» **What the task requires**
Retype each line below without a single alteration.
[Opening Data for review section]
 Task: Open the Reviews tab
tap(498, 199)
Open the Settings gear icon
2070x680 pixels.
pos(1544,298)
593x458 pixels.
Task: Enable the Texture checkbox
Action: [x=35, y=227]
[Closing Data for review section]
» **Answer space**
 Task: Open the Reviews tab
tap(498, 199)
Open the Settings gear icon
2070x680 pixels.
pos(1544,298)
593x458 pixels.
Task: Enable the Texture checkbox
Action: [x=35, y=227]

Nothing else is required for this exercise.